Jean-Marc Stébé estime que les entrées de ville ont un potentiel à exploiter par les politiques urbaines. Crédit : Collection personnelle
Jean-Marc Stébé, professeur de sociologie, a, à Bordeaux en juillet, incité les élus à repenser les entrées de villes pour en faire des zones d’entrée et sortie de ville capables de répondre à différents usages.
Professeur de sociologie, Jean-Marc Stébé est intervenu à Bordeaux en juillet lors du lancement de la consultation internationale sur la transformation des portes métropolitaines. Ses travaux consistent à démontrer que les entrées de ville disposent d’atouts importants, mais qu’il existe des difficultés à requalifier et restructurer les vastes zones commerciales situées à l’entrée et à la sortie des villes, ces zones que l’on surnomme la « France moche ».
Faut-il mettre fin au « zoning » qui classe les différentes parties des villes selon leur intérêt ?
Mettre fin à la politique du zoning, bien sûr, et remédier à ses conséquences. Le zoning est une théorie d’aménagement urbain développé avec le mouvement moderne des architectes dans l’Entre-Deux-Guerres et qui, avec le fonctionnalisme au milieu du 20e siècle, décide d’un espace pour une fonction. Alors, bien sûr qu’il faut essayer de le remettre en cause. Les zones commerciales implantées à la périphérie des villes constituent des zones essentiellement pour la fonction commerciale. Elles correspondent à un usage pratique, facile d’accès en voiture.
Il est donc nécessaire de développer de nouveaux usages : habiter, travailler, se divertir, vieillir, se soigner et essayer d’imaginer des programmes d’architecture territoriale du pavillonnaire. Il ne faut pas penser seulement à du collectif, parce que 80% des Français veulent habiter un pavillon. Donc il faut du pavillonnaire, du collectif, du public privé, des résidences étudiantes, des résidences universitaires. Il faut aussi des programmes de services de proximité comme les agences bancaires, le PMU, le pressing, des espaces de loisirs et de repos. Aussi faire attention de ne pas supprimer nos commerces. Et imaginer des interventions douces, respectueuses de l’environnement. Autrement dit, penser l’insertion d’autres fonctions, en améliorant la qualité architecturale.
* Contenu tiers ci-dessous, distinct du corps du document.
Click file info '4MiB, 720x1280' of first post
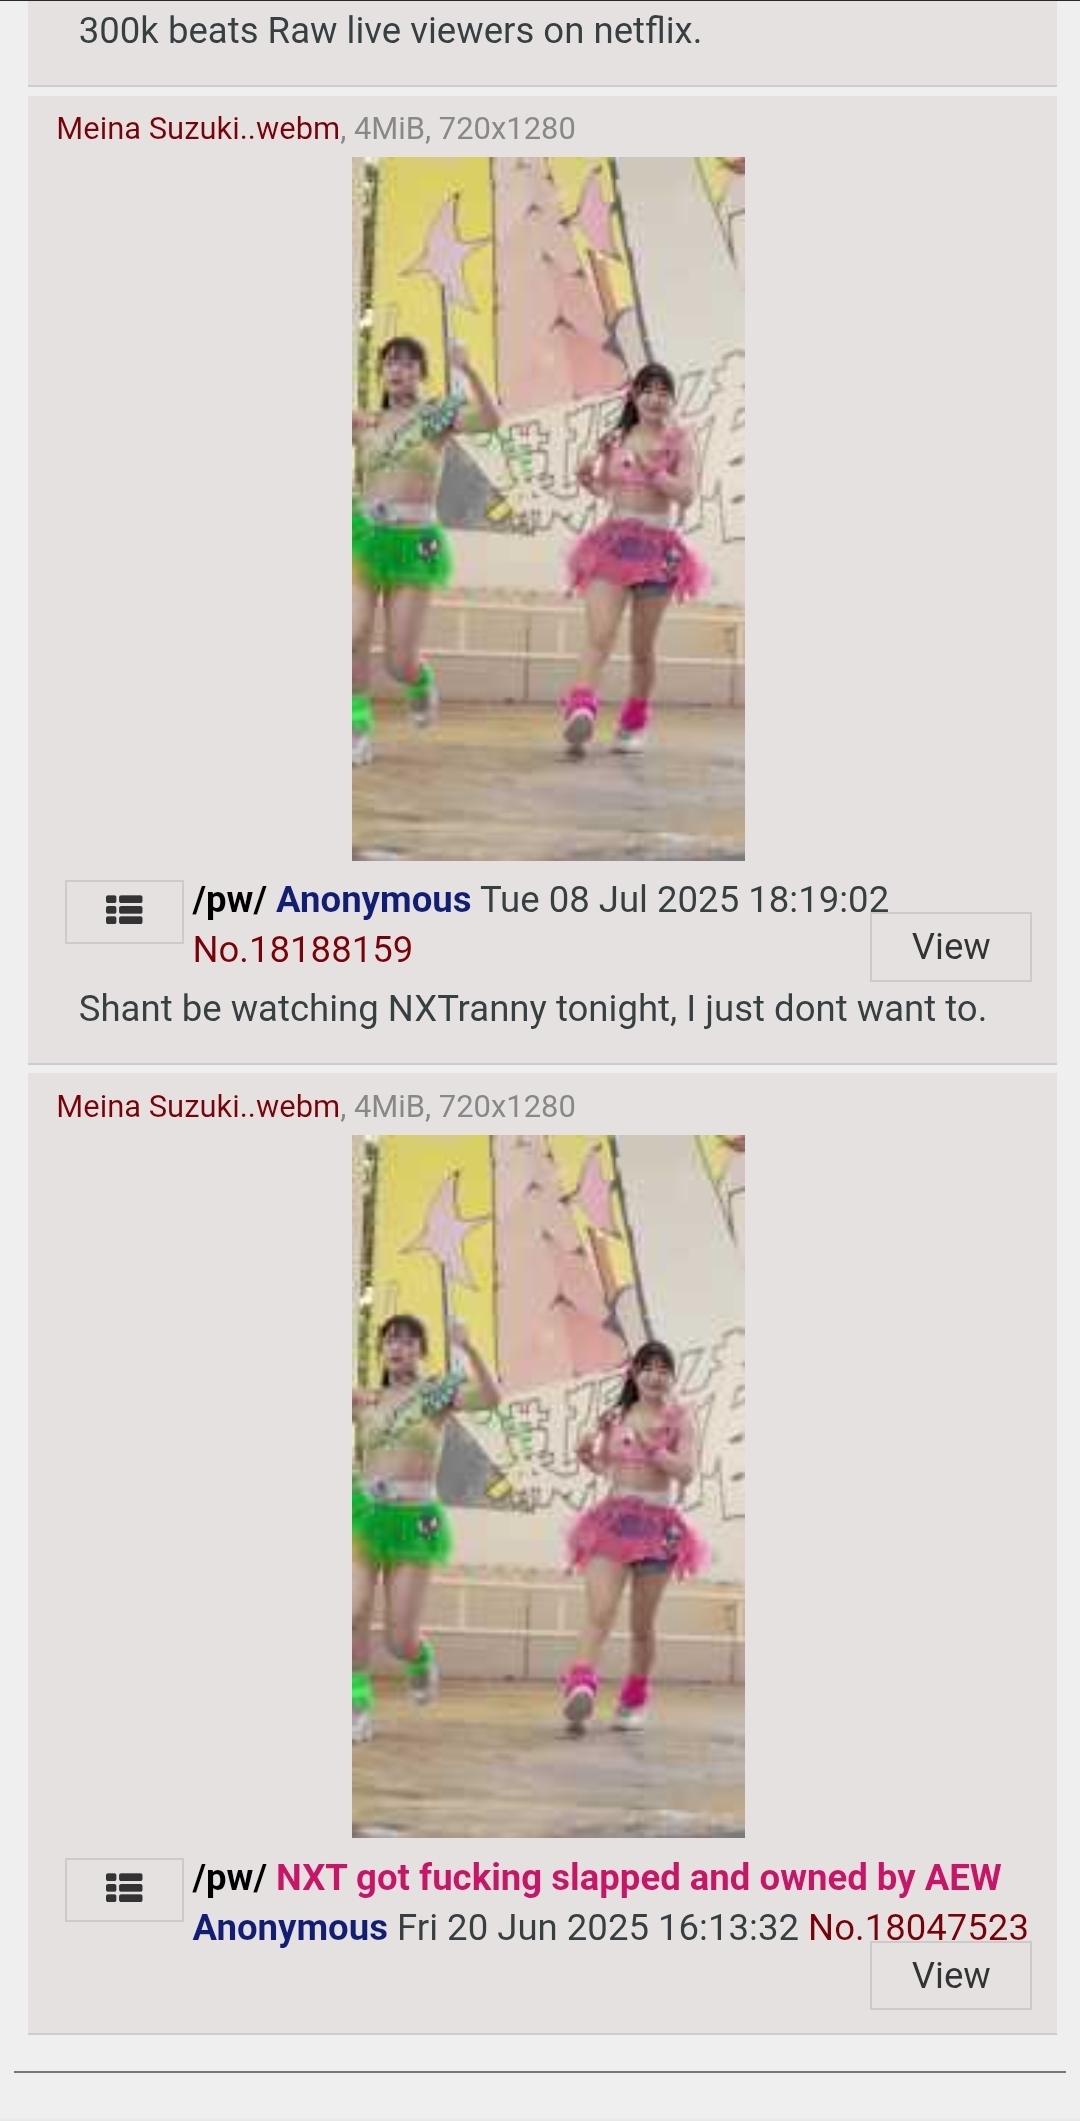 (465, 129)
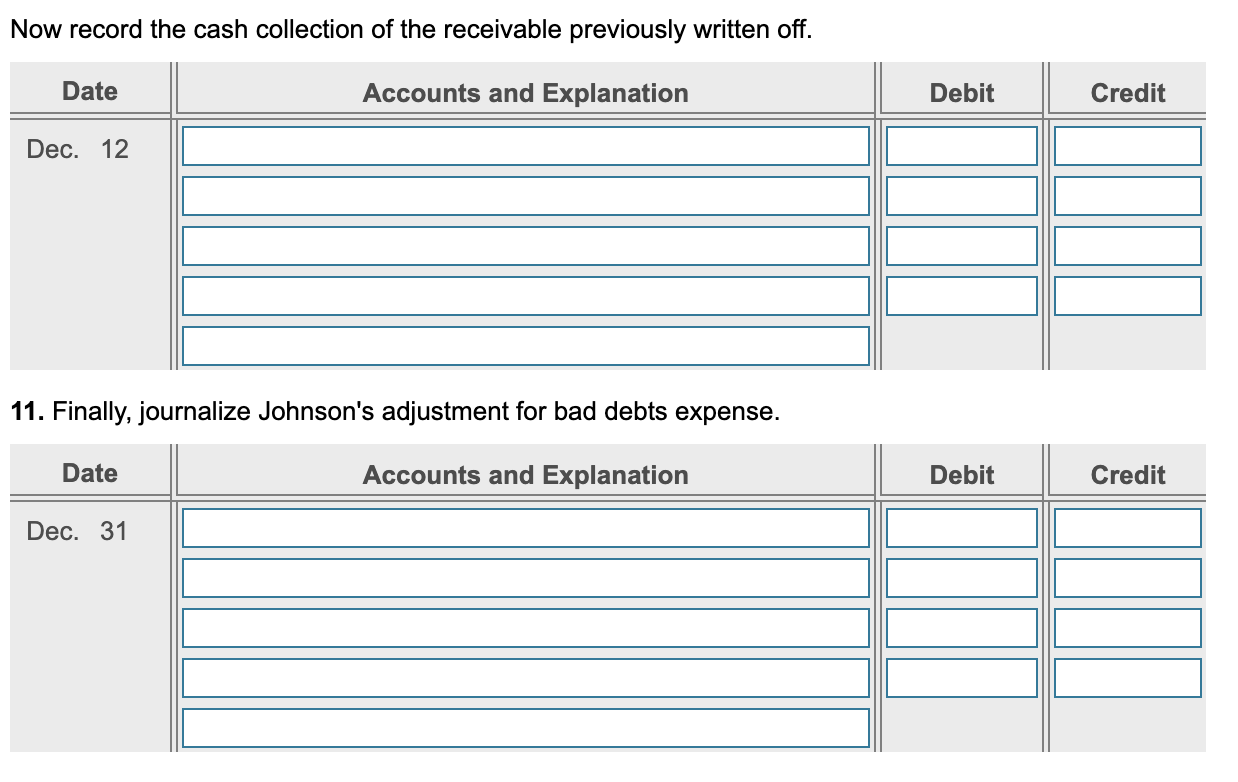Viewport: 1238px width, 782px height.
Task: Click the first Credit field for Dec. 12
Action: [x=1126, y=145]
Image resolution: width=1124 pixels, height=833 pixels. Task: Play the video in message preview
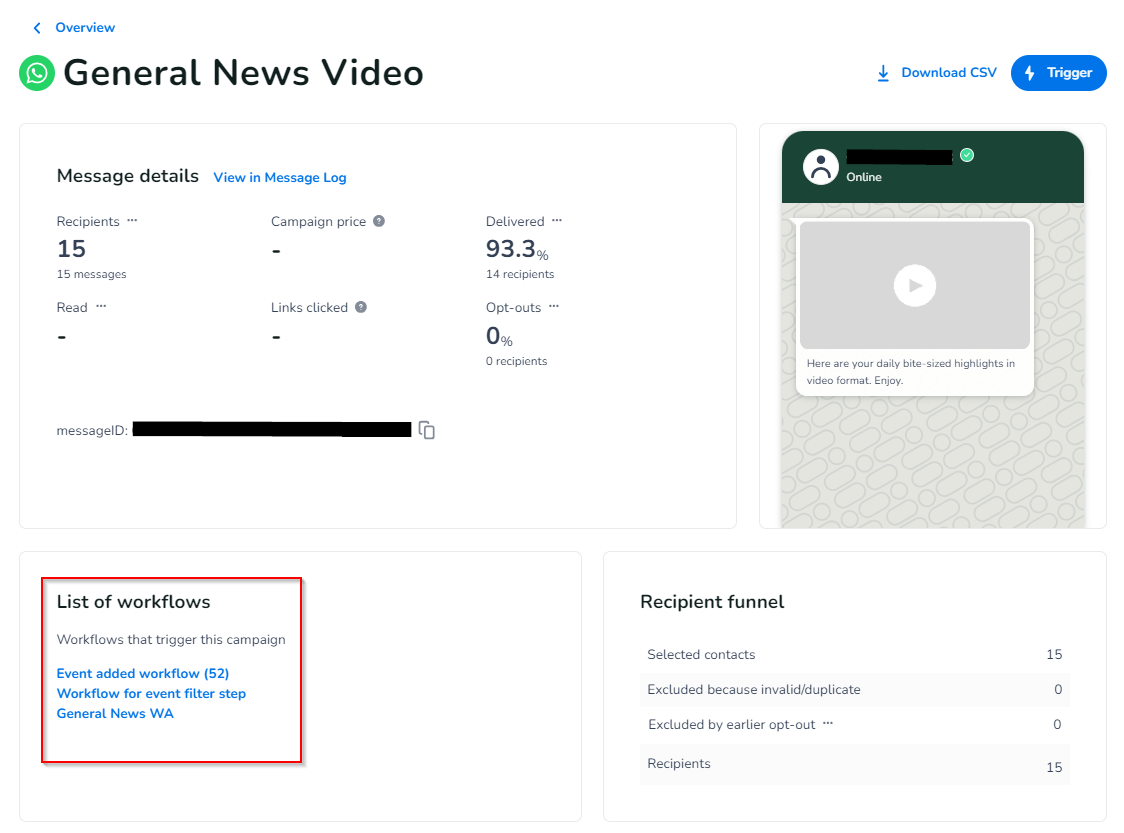pyautogui.click(x=914, y=286)
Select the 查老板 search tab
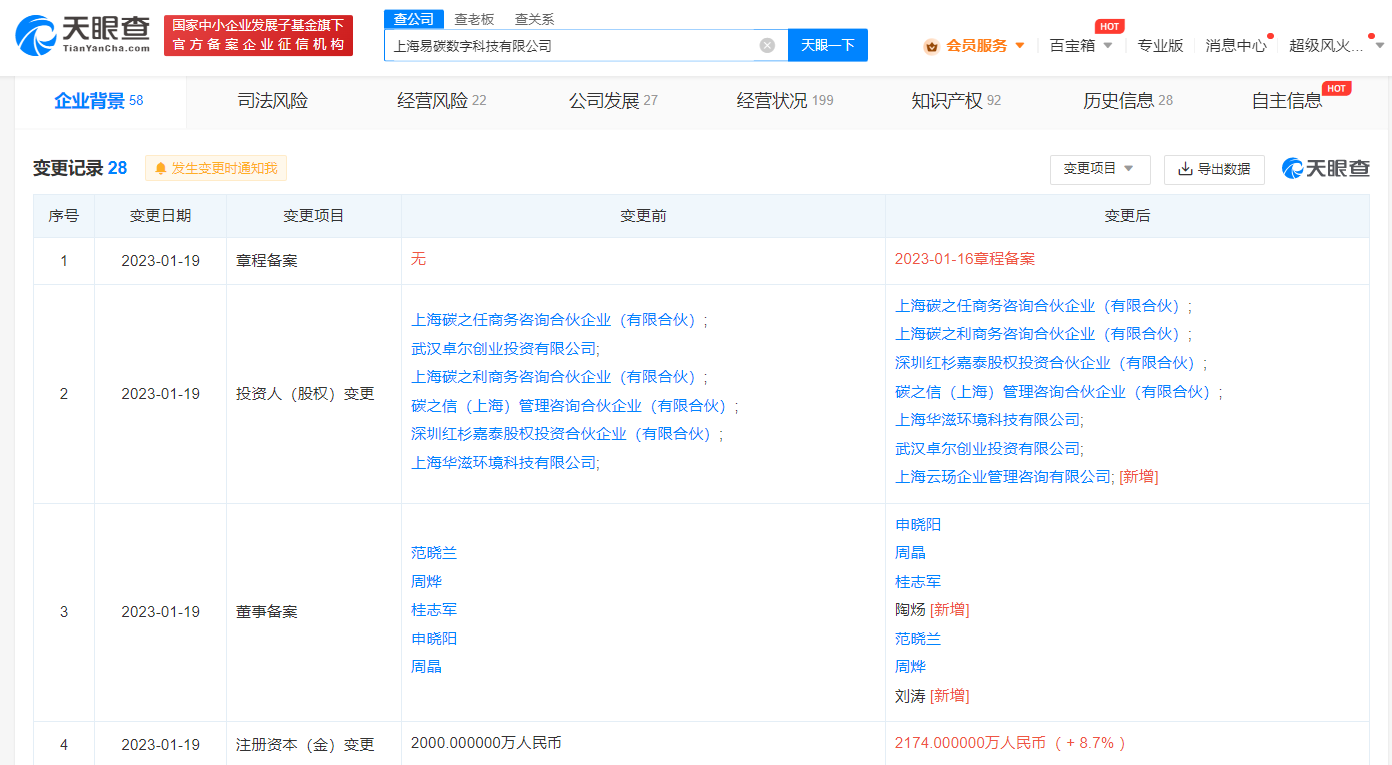 pos(474,19)
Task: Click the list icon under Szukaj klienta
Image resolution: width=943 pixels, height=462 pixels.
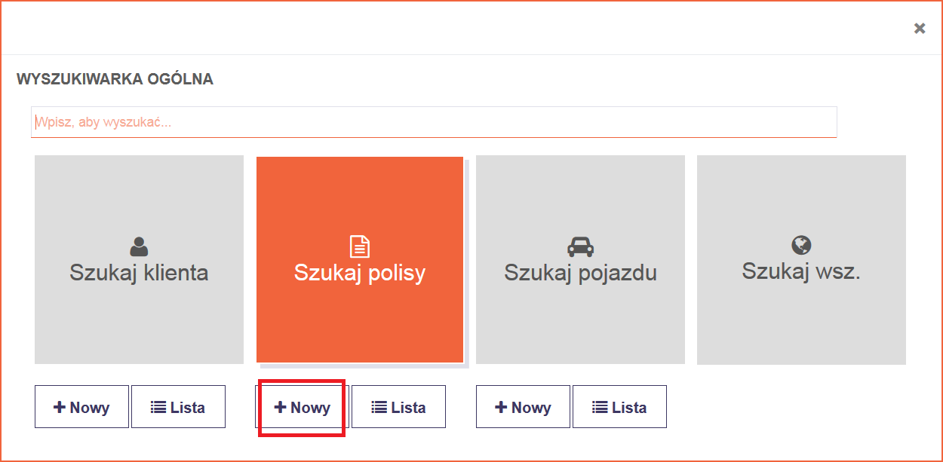Action: [x=158, y=408]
L’interface entre la campagne et la centralité urbaine
Il ne faudrait plus du tout d’entrée de ville, selon vous ?
Je n’ai pas dit cela. Il faut essayer que chaque entrée de ville ait sa propre identité. Il ne faut pas l’oublier, elles ne sont pas toutes moches non plus ! Il est nécessaire de penser une intervention sur mesure. Il est vrai que les centres-villes ont fait l’objet depuis plusieurs décennies de nombreuses requalifications, une attention particulière au patrimoine. On a piétonnisé, mis en place des mobilités décarbonées, végétalisé mais il faut penser désormais bien sûr aux zones commerciales situées aux entrées de ville.
Quels sont les atouts des entrées de ville ?
La proximité tout d’abord : proximité de la centralité et proximité de la nature aussi, c’est à l’interface entre la campagne et la centralité urbaine. Elles offrent aussi une accessibilité assez performante aux abords d’une route, à proximité d’une autoroute. Il y a des espaces attractifs avec des prix du foncier plus faibles qu’en ville qui attire des activités économiques et qui peut attirer des citoyens de la classe moyenne aussi. On peut y prévoir des espaces assez vastes qui permettent d’aménager des zones d’habitat individuel, des espaces de verdure, des espaces d’habitat collectif.
Quelles sont les difficultés pour faire muter ces zones ?
La question du remembrement foncier est une question extrêmement délicate pour que ces nouveaux landmass soient possibles. Il est nécessaire de convaincre les propriétaires. La question du transfert d’activité est également un point extrêmement délicat. La question du remplacement des commerces par des logements est peut-être plus facile à envisager financièrement, car si on aménage un parc, le coût ne sera pas le même. L’acceptabilité de la densité n’est pas si évidente que cela non plus. On voit bien dans les zones où on redensifie, il y a énormément de critiques sur les voisins qui se retrouvent trop près.